How Theonas came to Abbot John.
Before we begin to set forth the words of this Conference held with that excellent man Abbot Theonas, 2158 I think it well to describe in a brief discourse the origin of his conversion because from this the reader will be able to see more clearly both the excellence and the grace of the man. He then while still very young was by the desire and command of his parents joined in the tie of marriage, for as with pious anxiety they were careful about his chastity, and were afraid of a critical fall at a dangerous age, they thought that the passions of youth might be anticipated by the remedy of a lawful marriage. When then he had lived for five years with a wife, he came to Abbot John, who was then for his marvellous sanctity chosen to preside over the administration of the alms. 2159 For it is not anyone who likes who is of his own wish or ambition promoted to this office, but only he whom the congregation of all the Elders considers from the advantage of his age and the witness of his faith and virtues to be more excellent than, and superior to, all others. To this blessed John then the aforesaid young man had come in the eagerness of his pious devotion, bringing gifts of piety among other owners who were eager to offer tithes and first-fruits of their substance to the old man I mentioned, 2160 and when the old man saw them pouring in upon him with many gifts, and was anxious to make some recompense in return for their offerings, he began, as the Apostle says, to sow spiritual things to them whose carnal gifts he was reaping. 2161 And finally thus began his word of exhortation.

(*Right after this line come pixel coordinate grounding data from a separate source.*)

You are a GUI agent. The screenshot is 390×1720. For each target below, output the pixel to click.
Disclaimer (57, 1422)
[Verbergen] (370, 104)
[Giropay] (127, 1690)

Nothing further is known of this Theonas than what Cassian here tells us: he is clearly a different person from the one mentioned by Rufinus, Hist. Mon. c. vi. Cf. Palladius, Lausiac History, c. l.503:2159
Diaconia. Cf. the note on XVIII. vii.503:2160
This is noteworthy as being the earliest instance on record of the payment of tithes to a monastery. The language of the Conference, it will be noted, shows that they were not regarded as legally due or in any way compulsory, but as a free-will offering on the part of the faithful. Cf. Bingham, Antiquities, Book VII. ciii. § 19; and the Dictionary of Christian Antiquities, Vol. ii. p. 1964.503:2161
Cf. 1 Cor. ix. 11.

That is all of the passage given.